→ READING TEXT
--- Start ---
Published on: 17 November 2014 in Longform

"TV will never be a director's medium" - directors respond

Reading time: 15 minutes and 51 seconds

On Thursday 13th November broadcaster, author and columnist, Mark Lawson published an article in The Guardian about directors in television under the headline "Why television will never be a director's medium", saying that "if film is a director’s medium, TV these days is a producer-writer-director’s medium".

On the occasion of the return of Babylon (the pilot episode of which was directed by Danny Boyle) and The Knick (directed by Steven Soderbergh), Lawson uses these examples to make the case that directors very rarely make an impression in conventional television. Directors UK clearly believe that the director is central to the creative vision of any audiovisual work, whether on film or television and we're troubled by the impression that that isn't always the case. 

Directors UK Chair, Charles Sturridge responds below (this piece was also published on The Guardian's site here). We are also pleased to publish responses from Directors UK board members Robin Sheppard and Philippa Collie Cousins as well as Directors UK members Toby Haynes, Gillies MacKinnon and Simon Phillips.

Great work needs vision which means exactly what it says: knowledge at the beginning of what the end will be like. This vision can exist in a single creative mind or be shared between several, but achieving it requires a unique mix of collaboration and leadership. The headline of Mark Lawson’s blog, ‘Why television will never be a director’s medium’, is both inaccurate and out of date. Inaccurate because its provocative use of the absolute denies many obvious exceptions, and out of date because it fails to acknowledge the revolution that is already underway in how we make and view programmes.

Any film (cinema or TV) is more than the sum of its parts. It’s not just money into light, as John Boorman memorably expressed it, but words, pictures, ideas, emotions, energy, inspiration and above all choices, stored within the sounds and images that we see on the screen. In a cinema film, and in some television programmes, there is only one director, and they are the only person who is common to every step of a complex process. Of course the film director is rarely alone as film-making is a series of intimate collaborations: director/producer, director/writer, director/actor, director/designer, director/sound mixer and so on; thousands of choices with one common denominator, which is why under UK law a director is considered an author, not of the script, not of the music, not of the design, but of the film.
--- End ---
→ SOURCE DATA
--- Start ---
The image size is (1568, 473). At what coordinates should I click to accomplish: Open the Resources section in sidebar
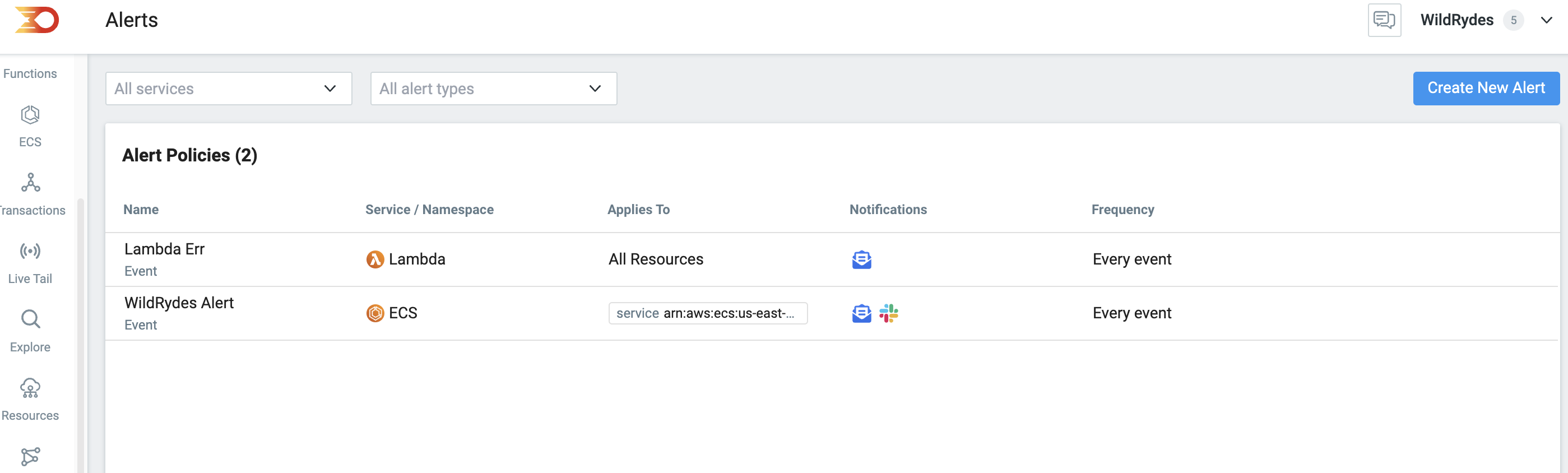[x=30, y=400]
--- End ---
→ PROBLEMS TO WORK ON
A – According to the Directors UK article, why does UK law consider a director the author of the film? Answer in one to three sentences.
B – In the Directors UK article, who is named as the director of The Knick?
C – List every person whose response the Directors UK article says it publishes.
The data has no role in any of these tasks.

→ SOLUTION SET
A – Film-making involves thousands of choices made through many collaborations, such as with the producer, writer, actor, designer and sound mixer. The director is the one common denominator across all of them. This is why UK law treats the director as the author of the film rather than of the script, music or design.

B – Steven Soderbergh.

C – Charles Sturridge, Robin Sheppard, Philippa Collie Cousins, Toby Haynes, Gillies MacKinnon, Simon Phillips